Вряд ли это прямая эстафета: прочел Пушкина и – ответил, вступил в диалог. Аллюзии, невольные аналогии скорее возникают в сознании читателя, нежели являются сверхзадачей авторов – слишком разные это произведения, как будто бы несходными темами вдохновленные. В этом смысле отмеченные нами переклички произвольно выбранных текстов случайны. А вот онтологические озарения, совпавшие у художников, отнюдь не случайны и имеют архетипические корни, ощутить которые дано не каждому.
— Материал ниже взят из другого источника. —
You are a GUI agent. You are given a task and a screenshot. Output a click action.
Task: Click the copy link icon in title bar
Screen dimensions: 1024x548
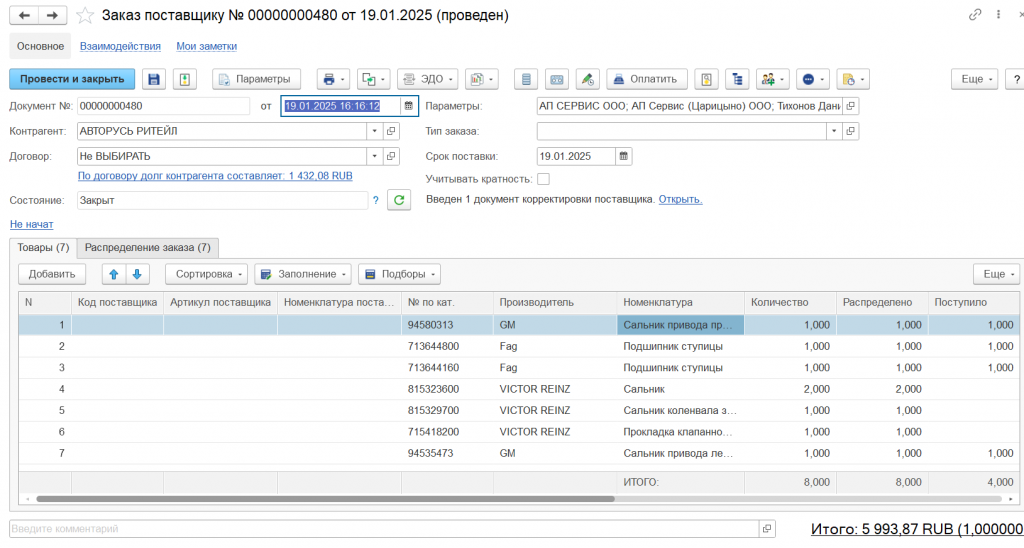975,15
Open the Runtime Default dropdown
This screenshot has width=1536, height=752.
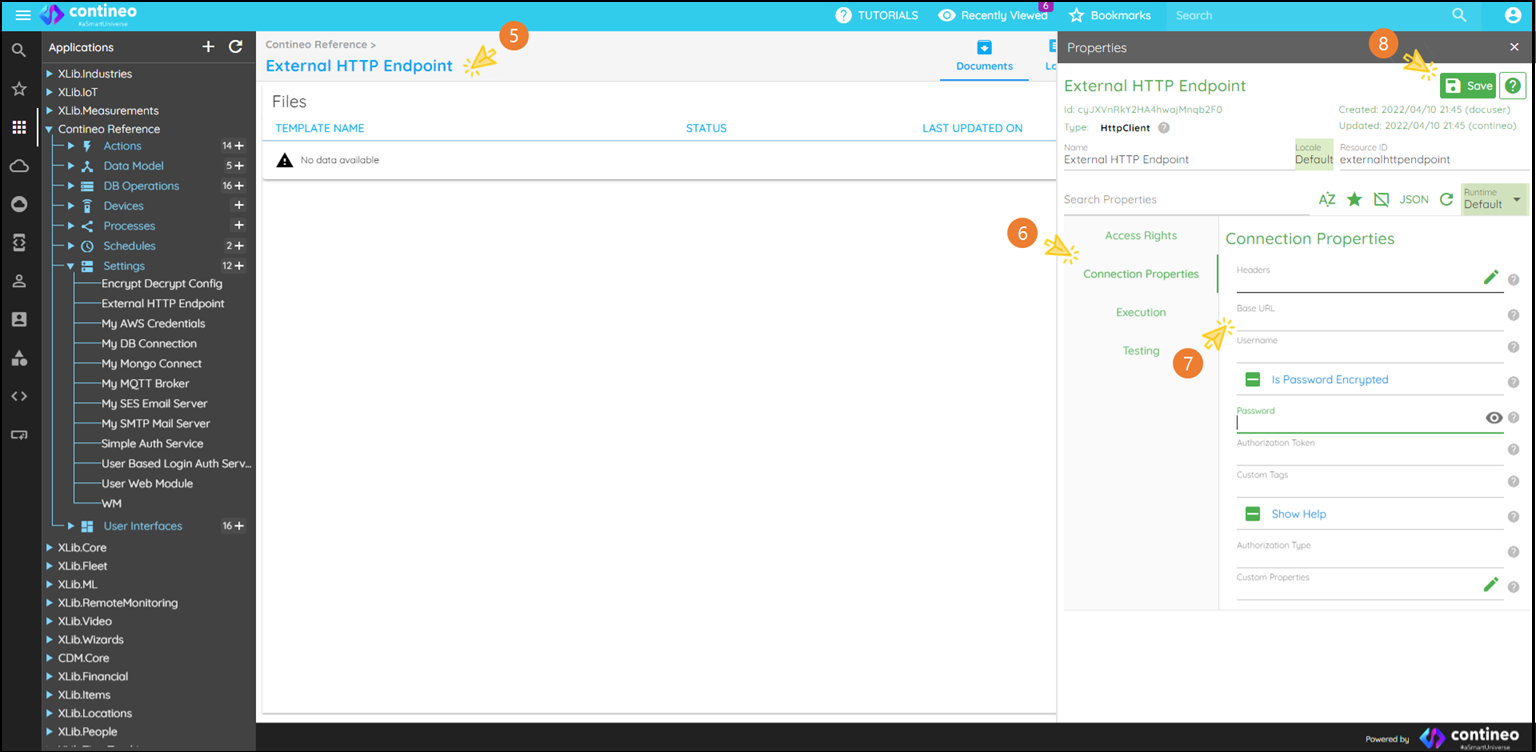(1493, 199)
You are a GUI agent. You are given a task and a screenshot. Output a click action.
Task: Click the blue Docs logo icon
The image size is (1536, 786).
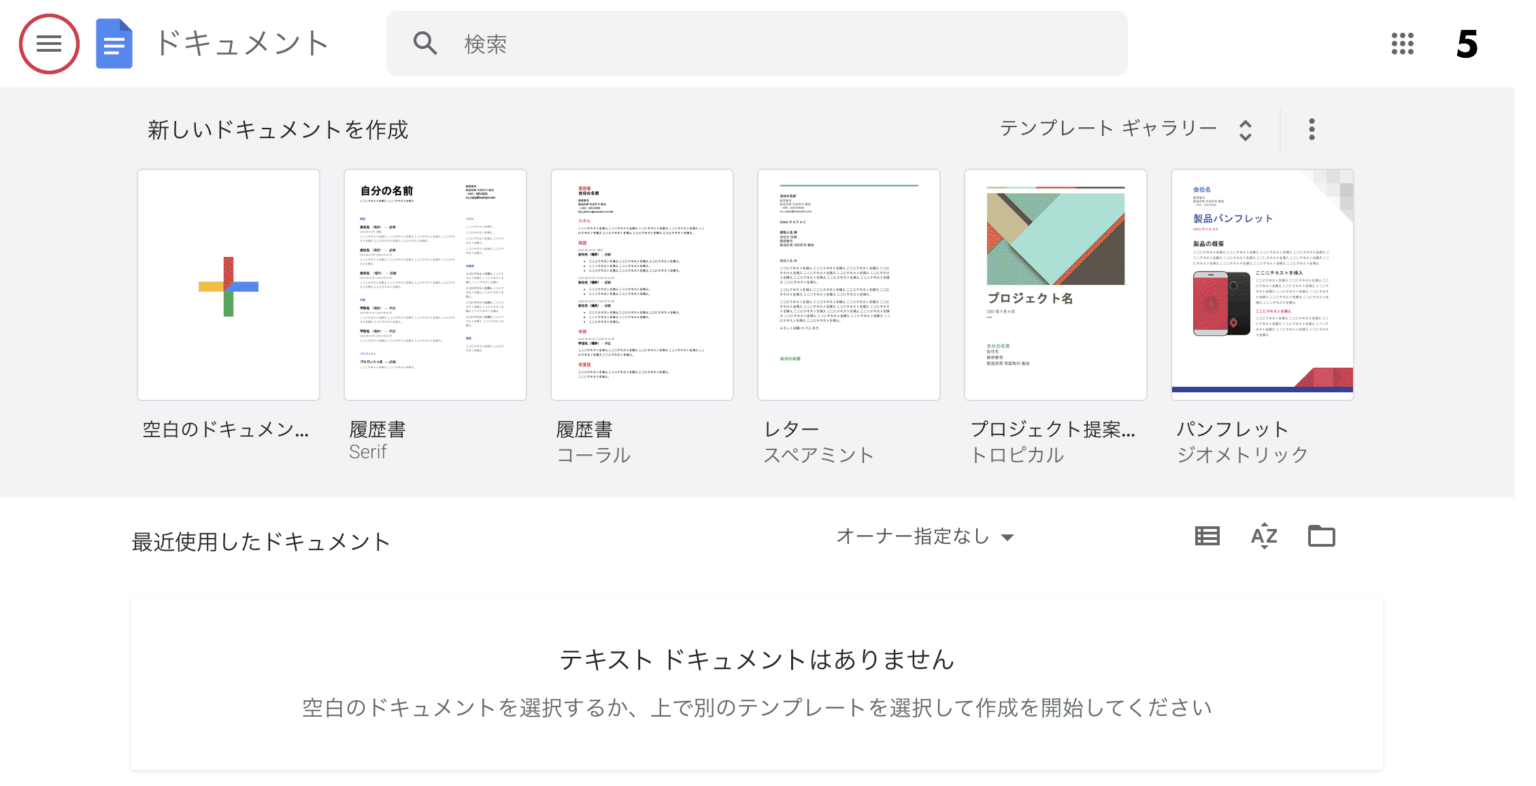coord(114,44)
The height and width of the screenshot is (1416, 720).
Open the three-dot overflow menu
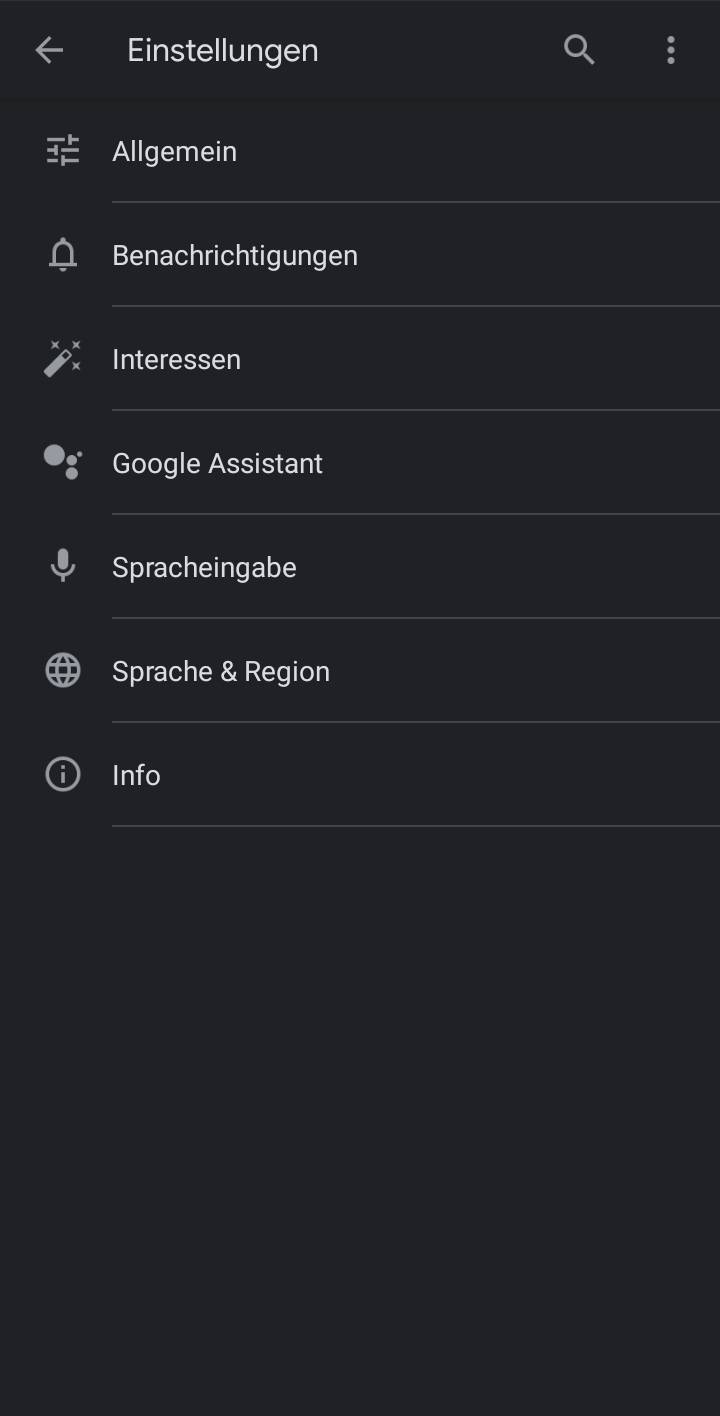click(x=671, y=50)
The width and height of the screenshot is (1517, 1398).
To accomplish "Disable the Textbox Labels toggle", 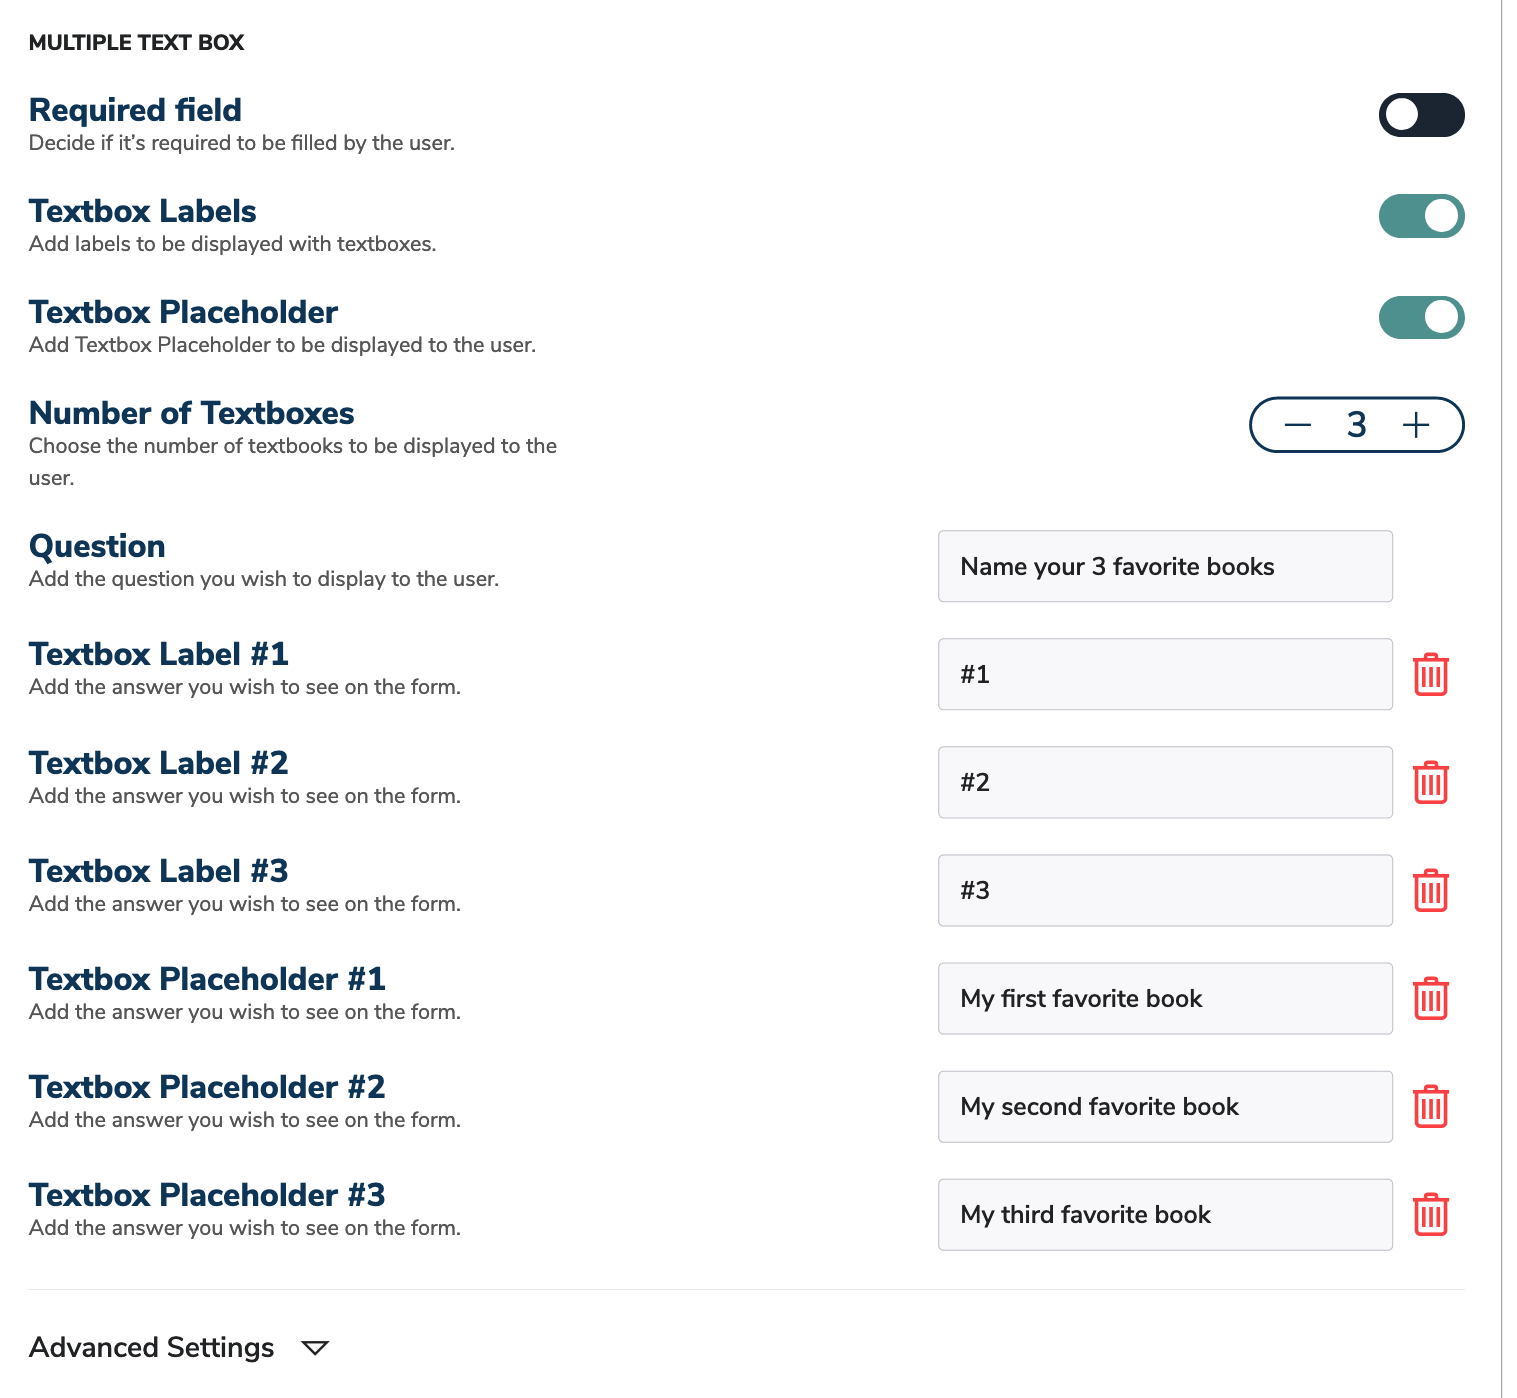I will [x=1421, y=216].
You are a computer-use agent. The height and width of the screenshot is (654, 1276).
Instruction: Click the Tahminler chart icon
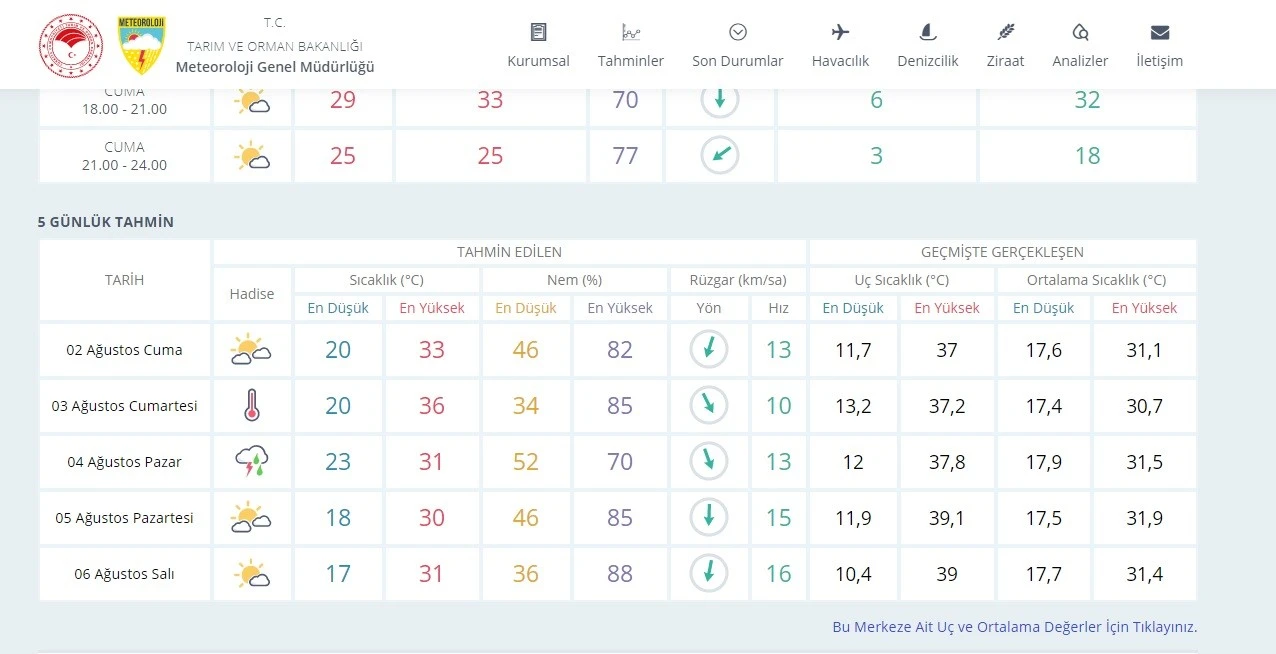pyautogui.click(x=631, y=32)
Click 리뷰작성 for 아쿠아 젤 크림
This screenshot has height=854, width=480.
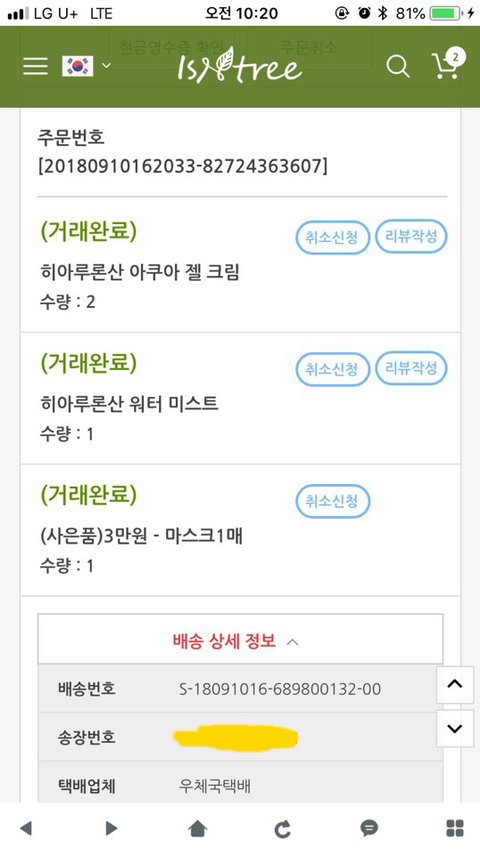coord(411,236)
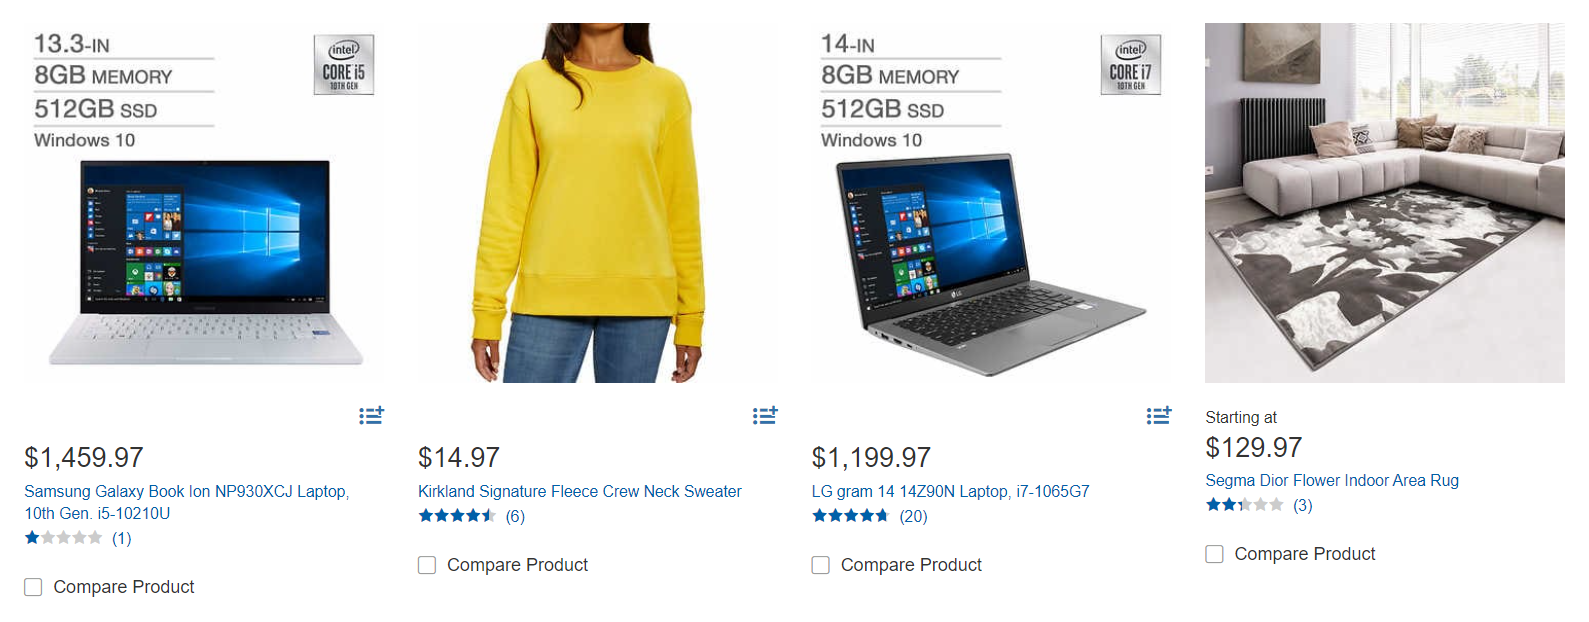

Так какой же смысл нашли прислушивающиеся к «жизни мышьей беготне» авторы? Почему бесстрастность, отстраненность «первой природы» – природы без человека – не пугает их? Что это: желание скорейшего растворения в космосе, освобождающего от ответственности жить? Ни в коей мере! Долгое внимательное вглядывание в субстанцию жизни/смерти вернуло их (с точки зрения времени и пространства мировой культуры) на круги своя: 1) макрокосм, как во множестве Б. Мандельброта дублируемый микрокосмами, имеет отличие от сообщества людей: жизнь своего организма он не оценивает с точки зрения морали, этики, эмоций, а еще точнее – категория оценки вообще в нем отсутствует. Наш первобытный предок сумел почувствовать равновесие космоса, в котором нет единственной точки зрения, нет правых и виноватых. Здесь какая-то другая целесообразность, каждому живущему подаренная, но не каждому явленная для осознания; 2) с того момента, как homo sapiens стал обозначать названиями явления «первой» природы и создавать «вторую», рукотворную, он не отличал себя от мира вокруг и даже знал последний лучше, смотря на него со стороны. Повернув долгое время спустя взор внутрь себя, человек линейного времени претерпел кардинальные изменения, усложнился, взрастил гордыню человекобожия и пострадал от нее, поняв, наконец, что находится в тупике. И только гениям цивилизованного человечества дано вернуть это понимание мудрости: молчащей природы, безоценочного равновесия, великого смысла «вечного возвращения» – колесо жизни неостановимо, и человек цивилизации, создатель второй природы, все еще может, прильнув к материнскому лону космоса, поверить в единый высший смысл всего живого, как верит воскресающий каждую весну одуванчик: «Если б ты каждый год умирал, / Ты бы тоже в бессмертие верил» [Кушнер 2006: 284].